Elle ajoute qu'il est possible de considérer que la prescription a pris fin du jour où elle a pris connaissance que Me [W] avait pu commettre une faute dans le cadre de son exercice professionnel ; que Me [W] a été saisi a minima de la procédure jusqu'au 17 janvier 2019 ; qu'on se sait pas à quelle date précise Me [W] n'a plus été saisi de son dossier et qu'il y a lieu de considérer que la « faute commise par Me [W] non prescrite »
Elle indique enfin, avoir déposé une demande d'aide juridictionnelle le 25 mars 2024, interruptive de prescription.

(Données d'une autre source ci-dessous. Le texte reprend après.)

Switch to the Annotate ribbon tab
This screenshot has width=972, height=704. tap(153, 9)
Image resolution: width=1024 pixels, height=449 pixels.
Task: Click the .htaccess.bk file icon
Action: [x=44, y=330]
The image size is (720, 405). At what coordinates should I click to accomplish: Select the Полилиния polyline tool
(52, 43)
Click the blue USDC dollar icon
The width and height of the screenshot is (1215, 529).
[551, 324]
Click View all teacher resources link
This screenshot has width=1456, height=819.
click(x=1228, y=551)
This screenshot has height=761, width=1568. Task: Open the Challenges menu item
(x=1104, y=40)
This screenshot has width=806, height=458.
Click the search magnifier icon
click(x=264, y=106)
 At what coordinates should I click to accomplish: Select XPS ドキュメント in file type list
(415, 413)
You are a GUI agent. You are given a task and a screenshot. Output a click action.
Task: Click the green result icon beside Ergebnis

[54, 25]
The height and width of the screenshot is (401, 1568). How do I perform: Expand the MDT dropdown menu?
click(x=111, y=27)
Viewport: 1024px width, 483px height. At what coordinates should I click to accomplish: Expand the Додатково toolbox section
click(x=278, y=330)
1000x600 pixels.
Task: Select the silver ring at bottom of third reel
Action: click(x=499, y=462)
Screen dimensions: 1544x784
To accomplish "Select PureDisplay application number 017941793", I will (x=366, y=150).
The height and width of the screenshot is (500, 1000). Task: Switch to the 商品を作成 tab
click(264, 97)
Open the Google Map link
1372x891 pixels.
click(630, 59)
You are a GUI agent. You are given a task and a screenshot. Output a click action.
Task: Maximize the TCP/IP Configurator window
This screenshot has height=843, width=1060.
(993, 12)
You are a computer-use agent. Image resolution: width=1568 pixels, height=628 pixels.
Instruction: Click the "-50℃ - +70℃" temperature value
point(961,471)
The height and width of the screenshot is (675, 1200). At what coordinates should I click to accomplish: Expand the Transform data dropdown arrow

Aux termes de ses dernières écritures Me [W] sollicite la confirmation de l'ordonnance et la condamnation de Mme [X] à lui verser la somme de 2.000 euros sur le fondement de l'article 700 ainsi que sa condamnation aux dépens.
Au visa des dispositions des articles 2224 et 2225 du code civil, il explique que Mme [X] a changé de conseil le 13 mars 2019 et que sa mission s'est achevée au plus tard à cette date.
Il observe que la prescription était acquise au jour du dépôt de la demande d'aide juridictionnelle.
Il soutient pour sa part que sa mission a pris fin après l'arrêt de la cour d'appel du 7 septembre 2017, rappelant qu'il n'était plus le conseil de Mme [X] au moment du jugement d'adjudication.